RECORD SET
***
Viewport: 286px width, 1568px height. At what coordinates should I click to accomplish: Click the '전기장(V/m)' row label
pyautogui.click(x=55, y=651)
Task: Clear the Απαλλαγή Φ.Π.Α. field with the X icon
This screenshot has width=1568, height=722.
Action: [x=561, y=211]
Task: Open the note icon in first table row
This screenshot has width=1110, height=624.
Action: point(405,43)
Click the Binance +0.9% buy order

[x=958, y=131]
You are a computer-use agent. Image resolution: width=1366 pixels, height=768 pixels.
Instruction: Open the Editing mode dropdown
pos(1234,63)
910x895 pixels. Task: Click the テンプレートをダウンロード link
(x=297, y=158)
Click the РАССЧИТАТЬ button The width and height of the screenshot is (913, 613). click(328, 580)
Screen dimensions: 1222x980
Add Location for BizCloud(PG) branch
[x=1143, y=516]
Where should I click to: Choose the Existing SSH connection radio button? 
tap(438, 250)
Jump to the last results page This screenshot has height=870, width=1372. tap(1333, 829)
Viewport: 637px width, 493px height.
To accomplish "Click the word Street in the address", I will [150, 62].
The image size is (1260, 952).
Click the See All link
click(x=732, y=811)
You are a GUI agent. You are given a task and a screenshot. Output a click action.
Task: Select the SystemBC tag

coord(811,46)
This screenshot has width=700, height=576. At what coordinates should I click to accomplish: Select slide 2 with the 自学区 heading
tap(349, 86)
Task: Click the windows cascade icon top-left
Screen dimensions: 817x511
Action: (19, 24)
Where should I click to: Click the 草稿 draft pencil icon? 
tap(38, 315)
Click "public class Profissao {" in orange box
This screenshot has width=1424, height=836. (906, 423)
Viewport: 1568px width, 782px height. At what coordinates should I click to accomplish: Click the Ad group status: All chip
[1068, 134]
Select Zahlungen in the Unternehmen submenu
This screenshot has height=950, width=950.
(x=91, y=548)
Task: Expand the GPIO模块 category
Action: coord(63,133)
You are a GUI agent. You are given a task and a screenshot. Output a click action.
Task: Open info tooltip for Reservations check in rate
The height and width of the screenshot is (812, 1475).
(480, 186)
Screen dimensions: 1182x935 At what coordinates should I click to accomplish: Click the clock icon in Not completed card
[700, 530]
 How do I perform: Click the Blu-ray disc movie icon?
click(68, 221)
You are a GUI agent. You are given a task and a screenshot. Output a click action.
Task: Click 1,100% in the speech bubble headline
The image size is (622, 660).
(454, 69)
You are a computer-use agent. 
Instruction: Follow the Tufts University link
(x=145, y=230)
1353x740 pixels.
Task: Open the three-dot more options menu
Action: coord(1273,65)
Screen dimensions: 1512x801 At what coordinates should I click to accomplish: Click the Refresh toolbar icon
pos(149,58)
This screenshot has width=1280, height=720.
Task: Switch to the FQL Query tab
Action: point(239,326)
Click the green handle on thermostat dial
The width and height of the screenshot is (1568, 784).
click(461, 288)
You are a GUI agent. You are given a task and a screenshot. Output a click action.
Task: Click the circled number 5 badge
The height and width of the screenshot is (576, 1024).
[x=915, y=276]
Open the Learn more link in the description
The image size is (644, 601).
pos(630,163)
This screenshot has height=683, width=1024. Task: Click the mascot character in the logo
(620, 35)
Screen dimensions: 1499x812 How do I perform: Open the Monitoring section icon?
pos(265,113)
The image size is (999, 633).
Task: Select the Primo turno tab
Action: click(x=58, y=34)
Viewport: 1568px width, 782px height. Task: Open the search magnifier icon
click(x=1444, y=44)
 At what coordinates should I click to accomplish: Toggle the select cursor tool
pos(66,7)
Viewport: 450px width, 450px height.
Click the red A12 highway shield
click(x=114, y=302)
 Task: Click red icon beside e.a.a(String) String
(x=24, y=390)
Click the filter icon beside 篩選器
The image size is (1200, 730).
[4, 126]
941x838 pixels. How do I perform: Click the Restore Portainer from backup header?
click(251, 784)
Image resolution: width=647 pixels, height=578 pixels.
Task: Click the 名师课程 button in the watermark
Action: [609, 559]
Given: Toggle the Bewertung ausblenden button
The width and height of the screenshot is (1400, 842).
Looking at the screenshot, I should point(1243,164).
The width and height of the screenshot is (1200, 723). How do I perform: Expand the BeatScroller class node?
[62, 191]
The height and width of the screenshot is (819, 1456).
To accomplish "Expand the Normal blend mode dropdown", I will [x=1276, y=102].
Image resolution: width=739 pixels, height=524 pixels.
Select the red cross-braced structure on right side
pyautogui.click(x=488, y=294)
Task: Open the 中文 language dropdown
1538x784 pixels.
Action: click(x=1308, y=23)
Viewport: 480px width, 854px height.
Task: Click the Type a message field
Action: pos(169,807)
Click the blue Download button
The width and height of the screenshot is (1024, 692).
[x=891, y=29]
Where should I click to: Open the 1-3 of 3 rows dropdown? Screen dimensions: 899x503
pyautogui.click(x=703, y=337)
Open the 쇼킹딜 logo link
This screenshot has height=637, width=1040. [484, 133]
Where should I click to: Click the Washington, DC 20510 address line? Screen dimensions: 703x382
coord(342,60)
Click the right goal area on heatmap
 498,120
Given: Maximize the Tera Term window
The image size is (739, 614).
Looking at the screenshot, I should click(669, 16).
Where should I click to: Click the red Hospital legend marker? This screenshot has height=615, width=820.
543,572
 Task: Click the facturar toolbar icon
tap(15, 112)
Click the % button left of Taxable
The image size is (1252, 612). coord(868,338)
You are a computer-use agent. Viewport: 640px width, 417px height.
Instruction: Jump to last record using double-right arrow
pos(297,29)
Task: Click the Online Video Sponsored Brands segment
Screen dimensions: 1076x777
***
EXERCISE DESCRIPTION
Reproduce, word for word and in full, only the lines above that start at the line with "Task: Click 1,100%" and run through the line with "Task: Click the circled number 5 badge", both ends included.

EXPECTED ANSWER
Task: Click 1,100% in the speech bubble headline
The image size is (622, 660).
(454, 69)
You are a computer-use agent. 
Instruction: Follow the Tufts University link
(x=145, y=230)
1353x740 pixels.
Task: Open the three-dot more options menu
Action: coord(1273,65)
Screen dimensions: 1512x801 At what coordinates should I click to accomplish: Click the Refresh toolbar icon
pos(149,58)
This screenshot has width=1280, height=720.
Task: Switch to the FQL Query tab
Action: point(239,326)
Click the green handle on thermostat dial
The width and height of the screenshot is (1568, 784).
click(461, 288)
You are a GUI agent. You are given a task and a screenshot. Output a click action.
Task: Click the circled number 5 badge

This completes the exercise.